**Problem:** A single stretch of the material below is to be transcribed exactly, starting at the line with "has height=409, width=600." and ending after the line with "Task: Click the Taxes and duties percent icon".

**Exercise material:**
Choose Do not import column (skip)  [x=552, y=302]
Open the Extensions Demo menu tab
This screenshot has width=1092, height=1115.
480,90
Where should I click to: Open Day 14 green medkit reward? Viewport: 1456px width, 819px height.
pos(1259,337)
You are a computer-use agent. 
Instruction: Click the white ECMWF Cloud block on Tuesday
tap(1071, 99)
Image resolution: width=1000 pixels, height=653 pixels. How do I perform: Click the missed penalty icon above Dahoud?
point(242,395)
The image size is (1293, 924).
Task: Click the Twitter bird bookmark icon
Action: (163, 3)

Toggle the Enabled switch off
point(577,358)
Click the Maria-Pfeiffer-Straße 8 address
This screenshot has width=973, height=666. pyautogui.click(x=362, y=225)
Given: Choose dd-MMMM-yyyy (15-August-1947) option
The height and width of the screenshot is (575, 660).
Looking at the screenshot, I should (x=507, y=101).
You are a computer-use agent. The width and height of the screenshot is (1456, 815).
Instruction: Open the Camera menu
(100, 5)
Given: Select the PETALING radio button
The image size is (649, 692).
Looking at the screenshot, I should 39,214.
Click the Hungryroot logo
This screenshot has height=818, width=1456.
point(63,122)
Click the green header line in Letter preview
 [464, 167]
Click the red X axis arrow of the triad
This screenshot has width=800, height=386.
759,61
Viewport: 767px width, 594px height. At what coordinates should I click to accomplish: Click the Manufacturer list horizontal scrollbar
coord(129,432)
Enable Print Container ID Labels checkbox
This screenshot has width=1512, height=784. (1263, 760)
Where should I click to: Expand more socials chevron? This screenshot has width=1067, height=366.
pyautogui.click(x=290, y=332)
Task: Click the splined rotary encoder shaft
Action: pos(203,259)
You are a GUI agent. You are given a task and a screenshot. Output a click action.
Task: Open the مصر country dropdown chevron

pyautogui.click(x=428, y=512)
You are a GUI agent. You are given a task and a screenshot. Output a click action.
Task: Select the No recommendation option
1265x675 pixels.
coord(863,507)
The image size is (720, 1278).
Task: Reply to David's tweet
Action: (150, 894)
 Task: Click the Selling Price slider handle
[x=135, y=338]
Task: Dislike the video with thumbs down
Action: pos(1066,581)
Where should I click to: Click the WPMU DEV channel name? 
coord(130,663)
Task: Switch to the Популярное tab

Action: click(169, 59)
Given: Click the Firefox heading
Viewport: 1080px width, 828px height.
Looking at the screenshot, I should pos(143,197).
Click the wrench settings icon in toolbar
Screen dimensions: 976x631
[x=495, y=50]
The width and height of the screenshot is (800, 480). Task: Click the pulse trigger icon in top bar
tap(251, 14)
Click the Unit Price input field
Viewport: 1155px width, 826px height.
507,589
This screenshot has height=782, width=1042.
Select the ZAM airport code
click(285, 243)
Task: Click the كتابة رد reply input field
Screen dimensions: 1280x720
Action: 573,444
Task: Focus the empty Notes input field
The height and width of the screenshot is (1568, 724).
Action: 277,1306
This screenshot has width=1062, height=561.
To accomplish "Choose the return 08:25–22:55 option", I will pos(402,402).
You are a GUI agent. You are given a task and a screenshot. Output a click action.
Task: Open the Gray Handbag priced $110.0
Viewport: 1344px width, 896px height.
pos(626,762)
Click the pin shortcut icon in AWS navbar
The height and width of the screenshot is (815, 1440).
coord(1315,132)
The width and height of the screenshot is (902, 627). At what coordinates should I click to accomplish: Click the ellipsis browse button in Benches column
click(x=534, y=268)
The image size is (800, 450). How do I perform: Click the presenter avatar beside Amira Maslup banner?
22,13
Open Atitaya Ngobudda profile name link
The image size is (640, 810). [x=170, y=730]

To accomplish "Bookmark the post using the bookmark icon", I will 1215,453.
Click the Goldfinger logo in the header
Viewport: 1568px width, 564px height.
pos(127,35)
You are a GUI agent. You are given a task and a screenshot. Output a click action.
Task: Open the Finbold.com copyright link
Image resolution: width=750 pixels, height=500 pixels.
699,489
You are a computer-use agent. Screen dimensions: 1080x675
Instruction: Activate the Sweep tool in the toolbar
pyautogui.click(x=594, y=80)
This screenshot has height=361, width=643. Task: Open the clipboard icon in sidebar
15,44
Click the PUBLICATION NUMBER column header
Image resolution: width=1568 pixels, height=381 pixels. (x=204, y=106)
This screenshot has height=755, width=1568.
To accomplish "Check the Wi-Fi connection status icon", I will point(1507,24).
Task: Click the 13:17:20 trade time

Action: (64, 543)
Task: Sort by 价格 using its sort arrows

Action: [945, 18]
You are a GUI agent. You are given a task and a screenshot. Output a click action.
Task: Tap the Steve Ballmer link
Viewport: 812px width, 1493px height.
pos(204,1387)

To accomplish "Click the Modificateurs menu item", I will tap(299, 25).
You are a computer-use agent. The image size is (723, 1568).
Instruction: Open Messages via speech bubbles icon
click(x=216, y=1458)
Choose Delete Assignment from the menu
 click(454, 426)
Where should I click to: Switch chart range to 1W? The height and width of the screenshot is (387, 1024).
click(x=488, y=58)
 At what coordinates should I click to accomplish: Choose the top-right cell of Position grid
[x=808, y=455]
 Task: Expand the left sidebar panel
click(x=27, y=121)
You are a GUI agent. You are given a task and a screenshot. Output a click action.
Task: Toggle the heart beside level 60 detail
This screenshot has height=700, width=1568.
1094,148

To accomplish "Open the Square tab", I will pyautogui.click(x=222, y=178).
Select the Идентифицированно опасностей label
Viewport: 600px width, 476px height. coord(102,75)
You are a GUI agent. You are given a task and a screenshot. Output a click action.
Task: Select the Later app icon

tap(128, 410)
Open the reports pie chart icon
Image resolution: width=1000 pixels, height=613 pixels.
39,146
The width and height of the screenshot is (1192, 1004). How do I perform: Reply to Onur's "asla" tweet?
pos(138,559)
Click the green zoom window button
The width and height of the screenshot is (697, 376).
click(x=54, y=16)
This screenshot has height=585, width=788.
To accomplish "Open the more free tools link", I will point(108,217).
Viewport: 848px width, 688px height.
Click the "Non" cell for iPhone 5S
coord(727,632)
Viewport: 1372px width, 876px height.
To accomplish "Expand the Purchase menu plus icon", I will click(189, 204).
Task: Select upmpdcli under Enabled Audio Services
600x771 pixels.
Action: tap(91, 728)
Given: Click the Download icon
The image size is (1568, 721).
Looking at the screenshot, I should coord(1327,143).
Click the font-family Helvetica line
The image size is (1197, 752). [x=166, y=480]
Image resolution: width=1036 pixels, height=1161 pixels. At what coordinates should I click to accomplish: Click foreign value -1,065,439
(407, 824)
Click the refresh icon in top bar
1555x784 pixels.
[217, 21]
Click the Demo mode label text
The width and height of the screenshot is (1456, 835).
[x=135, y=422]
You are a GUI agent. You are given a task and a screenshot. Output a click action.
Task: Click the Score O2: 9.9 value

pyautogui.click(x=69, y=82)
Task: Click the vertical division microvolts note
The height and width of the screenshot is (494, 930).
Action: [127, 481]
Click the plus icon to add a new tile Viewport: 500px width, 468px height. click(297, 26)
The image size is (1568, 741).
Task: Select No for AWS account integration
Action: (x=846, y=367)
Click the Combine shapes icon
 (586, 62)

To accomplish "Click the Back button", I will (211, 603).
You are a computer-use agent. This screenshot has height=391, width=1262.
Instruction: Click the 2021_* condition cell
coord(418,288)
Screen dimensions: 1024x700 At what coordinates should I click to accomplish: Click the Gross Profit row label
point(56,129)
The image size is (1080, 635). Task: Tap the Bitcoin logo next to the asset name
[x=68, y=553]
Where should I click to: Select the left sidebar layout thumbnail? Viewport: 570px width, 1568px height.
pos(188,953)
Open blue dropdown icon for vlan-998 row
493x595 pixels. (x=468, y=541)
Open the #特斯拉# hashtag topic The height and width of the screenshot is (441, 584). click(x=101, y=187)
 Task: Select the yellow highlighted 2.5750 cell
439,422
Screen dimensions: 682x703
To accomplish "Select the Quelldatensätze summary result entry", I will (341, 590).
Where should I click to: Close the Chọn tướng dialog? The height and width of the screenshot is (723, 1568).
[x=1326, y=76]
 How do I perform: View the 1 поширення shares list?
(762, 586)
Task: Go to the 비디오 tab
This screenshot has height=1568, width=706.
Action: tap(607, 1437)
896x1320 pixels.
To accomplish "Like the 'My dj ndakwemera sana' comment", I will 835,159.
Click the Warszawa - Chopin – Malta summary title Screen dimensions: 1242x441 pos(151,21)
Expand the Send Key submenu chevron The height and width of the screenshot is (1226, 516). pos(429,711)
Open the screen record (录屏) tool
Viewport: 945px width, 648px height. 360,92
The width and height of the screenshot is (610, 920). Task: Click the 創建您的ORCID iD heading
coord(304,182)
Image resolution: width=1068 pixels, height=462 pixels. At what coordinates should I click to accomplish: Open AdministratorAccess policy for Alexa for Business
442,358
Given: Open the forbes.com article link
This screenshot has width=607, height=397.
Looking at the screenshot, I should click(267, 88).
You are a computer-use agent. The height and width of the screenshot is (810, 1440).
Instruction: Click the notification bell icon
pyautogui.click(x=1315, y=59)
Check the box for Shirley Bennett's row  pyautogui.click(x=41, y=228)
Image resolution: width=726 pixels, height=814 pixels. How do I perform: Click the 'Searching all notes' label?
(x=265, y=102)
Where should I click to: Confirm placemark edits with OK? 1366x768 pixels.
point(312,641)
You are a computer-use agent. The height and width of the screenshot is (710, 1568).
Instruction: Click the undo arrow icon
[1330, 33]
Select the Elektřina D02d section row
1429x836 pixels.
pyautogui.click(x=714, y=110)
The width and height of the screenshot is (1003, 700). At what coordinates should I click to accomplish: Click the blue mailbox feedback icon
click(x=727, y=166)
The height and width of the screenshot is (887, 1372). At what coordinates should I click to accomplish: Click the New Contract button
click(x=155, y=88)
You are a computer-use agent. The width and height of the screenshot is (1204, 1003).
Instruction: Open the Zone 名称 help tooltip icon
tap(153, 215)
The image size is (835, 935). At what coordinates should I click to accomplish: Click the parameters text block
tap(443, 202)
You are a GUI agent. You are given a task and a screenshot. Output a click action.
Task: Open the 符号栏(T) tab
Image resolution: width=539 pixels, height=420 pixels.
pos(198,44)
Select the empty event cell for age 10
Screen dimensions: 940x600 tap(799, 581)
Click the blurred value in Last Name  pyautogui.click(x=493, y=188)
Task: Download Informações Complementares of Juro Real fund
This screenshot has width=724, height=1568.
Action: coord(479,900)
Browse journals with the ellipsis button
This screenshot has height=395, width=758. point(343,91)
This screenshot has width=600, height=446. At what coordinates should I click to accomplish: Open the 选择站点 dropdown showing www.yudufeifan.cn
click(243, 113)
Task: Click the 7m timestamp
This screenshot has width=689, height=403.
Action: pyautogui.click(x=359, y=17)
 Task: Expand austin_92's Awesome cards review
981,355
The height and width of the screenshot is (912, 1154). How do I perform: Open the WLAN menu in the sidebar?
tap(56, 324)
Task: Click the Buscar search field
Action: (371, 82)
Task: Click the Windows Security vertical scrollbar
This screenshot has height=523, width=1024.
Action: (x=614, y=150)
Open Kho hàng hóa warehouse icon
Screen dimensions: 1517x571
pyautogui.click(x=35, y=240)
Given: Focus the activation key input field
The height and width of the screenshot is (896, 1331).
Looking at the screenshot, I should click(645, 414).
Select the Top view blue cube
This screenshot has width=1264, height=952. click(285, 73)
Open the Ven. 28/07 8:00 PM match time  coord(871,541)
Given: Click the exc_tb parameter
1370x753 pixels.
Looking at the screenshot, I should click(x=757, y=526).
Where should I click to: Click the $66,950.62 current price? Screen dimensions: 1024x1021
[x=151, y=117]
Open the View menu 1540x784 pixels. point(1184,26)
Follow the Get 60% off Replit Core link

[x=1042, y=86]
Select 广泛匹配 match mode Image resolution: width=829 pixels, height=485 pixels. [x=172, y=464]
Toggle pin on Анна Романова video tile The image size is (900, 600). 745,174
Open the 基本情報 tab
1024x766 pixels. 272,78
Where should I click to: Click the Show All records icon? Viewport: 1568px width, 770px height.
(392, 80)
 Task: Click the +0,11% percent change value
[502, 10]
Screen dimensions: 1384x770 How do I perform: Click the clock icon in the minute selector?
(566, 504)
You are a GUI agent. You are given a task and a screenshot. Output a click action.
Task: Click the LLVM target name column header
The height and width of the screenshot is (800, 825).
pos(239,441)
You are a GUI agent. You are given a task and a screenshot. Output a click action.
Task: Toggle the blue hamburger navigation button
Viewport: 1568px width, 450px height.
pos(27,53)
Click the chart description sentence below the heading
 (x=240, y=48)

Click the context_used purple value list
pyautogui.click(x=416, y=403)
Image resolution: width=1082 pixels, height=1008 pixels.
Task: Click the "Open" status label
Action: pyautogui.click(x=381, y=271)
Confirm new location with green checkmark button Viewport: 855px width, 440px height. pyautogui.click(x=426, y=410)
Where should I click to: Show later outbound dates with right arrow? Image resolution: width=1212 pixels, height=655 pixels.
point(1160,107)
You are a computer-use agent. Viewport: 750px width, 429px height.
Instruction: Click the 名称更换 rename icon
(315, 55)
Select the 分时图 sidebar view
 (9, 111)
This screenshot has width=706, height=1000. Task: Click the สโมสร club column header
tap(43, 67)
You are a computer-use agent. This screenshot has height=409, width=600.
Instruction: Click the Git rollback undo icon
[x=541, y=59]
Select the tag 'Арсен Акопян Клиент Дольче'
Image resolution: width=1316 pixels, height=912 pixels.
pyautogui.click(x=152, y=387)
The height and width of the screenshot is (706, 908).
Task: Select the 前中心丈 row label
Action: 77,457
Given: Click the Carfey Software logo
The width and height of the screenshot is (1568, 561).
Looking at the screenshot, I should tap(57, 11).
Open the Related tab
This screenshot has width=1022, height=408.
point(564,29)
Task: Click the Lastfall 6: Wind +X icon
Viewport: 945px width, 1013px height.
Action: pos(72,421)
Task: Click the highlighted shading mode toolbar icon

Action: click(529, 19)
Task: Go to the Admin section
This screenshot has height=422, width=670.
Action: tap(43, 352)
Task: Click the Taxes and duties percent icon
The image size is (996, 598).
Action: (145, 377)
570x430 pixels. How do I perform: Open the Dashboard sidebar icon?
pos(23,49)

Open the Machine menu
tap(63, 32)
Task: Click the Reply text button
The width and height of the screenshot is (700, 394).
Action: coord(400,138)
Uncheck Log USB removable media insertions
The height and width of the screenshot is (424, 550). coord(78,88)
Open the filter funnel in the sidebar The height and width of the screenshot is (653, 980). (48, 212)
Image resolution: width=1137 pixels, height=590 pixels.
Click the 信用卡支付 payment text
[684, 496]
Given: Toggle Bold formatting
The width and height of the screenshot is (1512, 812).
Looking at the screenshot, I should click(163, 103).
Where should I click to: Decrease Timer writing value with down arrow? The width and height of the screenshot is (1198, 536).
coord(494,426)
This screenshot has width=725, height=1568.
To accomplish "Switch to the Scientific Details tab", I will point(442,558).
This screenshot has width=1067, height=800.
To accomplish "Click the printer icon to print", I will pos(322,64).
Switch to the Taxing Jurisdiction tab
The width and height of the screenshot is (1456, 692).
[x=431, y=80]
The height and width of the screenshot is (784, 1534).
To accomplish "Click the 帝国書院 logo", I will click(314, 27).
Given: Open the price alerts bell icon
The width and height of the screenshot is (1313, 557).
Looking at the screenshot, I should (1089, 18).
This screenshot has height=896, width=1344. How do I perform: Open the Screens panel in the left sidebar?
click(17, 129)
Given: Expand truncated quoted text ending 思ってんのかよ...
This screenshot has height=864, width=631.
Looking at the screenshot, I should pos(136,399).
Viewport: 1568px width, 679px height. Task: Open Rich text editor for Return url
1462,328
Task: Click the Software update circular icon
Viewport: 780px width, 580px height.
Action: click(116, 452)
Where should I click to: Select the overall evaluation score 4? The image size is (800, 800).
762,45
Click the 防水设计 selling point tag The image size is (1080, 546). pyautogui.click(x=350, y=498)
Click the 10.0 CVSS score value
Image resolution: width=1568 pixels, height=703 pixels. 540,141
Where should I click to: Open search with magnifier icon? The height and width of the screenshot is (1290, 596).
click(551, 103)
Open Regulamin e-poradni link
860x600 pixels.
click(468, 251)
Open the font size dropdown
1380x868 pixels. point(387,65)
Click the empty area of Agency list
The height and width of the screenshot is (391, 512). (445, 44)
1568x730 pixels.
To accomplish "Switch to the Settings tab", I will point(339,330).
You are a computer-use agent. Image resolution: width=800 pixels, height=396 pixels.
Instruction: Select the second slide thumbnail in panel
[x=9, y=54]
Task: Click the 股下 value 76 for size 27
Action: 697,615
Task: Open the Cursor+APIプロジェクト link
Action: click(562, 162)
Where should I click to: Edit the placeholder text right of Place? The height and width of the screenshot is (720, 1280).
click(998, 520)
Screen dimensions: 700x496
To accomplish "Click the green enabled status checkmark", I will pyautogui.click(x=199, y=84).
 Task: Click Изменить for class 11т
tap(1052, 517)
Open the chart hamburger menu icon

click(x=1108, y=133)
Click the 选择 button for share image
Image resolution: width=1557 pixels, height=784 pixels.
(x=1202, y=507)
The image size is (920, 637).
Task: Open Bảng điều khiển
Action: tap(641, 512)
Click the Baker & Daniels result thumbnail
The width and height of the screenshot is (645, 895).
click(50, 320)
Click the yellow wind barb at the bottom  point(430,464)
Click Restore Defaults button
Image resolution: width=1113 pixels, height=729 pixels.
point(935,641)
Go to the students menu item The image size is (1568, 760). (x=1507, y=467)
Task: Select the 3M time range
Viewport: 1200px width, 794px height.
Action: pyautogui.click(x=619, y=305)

**Response:**
You are a computer-use agent. This screenshot has height=409, width=600.
Instruction: Click the Git rollback undo icon
[x=541, y=59]
Select the tag 'Арсен Акопян Клиент Дольче'
Image resolution: width=1316 pixels, height=912 pixels.
pyautogui.click(x=152, y=387)
The height and width of the screenshot is (706, 908).
Task: Select the 前中心丈 row label
Action: 77,457
Given: Click the Carfey Software logo
The width and height of the screenshot is (1568, 561).
Looking at the screenshot, I should tap(57, 11).
Open the Related tab
This screenshot has width=1022, height=408.
point(564,29)
Task: Click the Lastfall 6: Wind +X icon
Viewport: 945px width, 1013px height.
Action: pos(72,421)
Task: Click the highlighted shading mode toolbar icon

Action: click(529, 19)
Task: Go to the Admin section
This screenshot has height=422, width=670.
Action: tap(43, 352)
Task: Click the Taxes and duties percent icon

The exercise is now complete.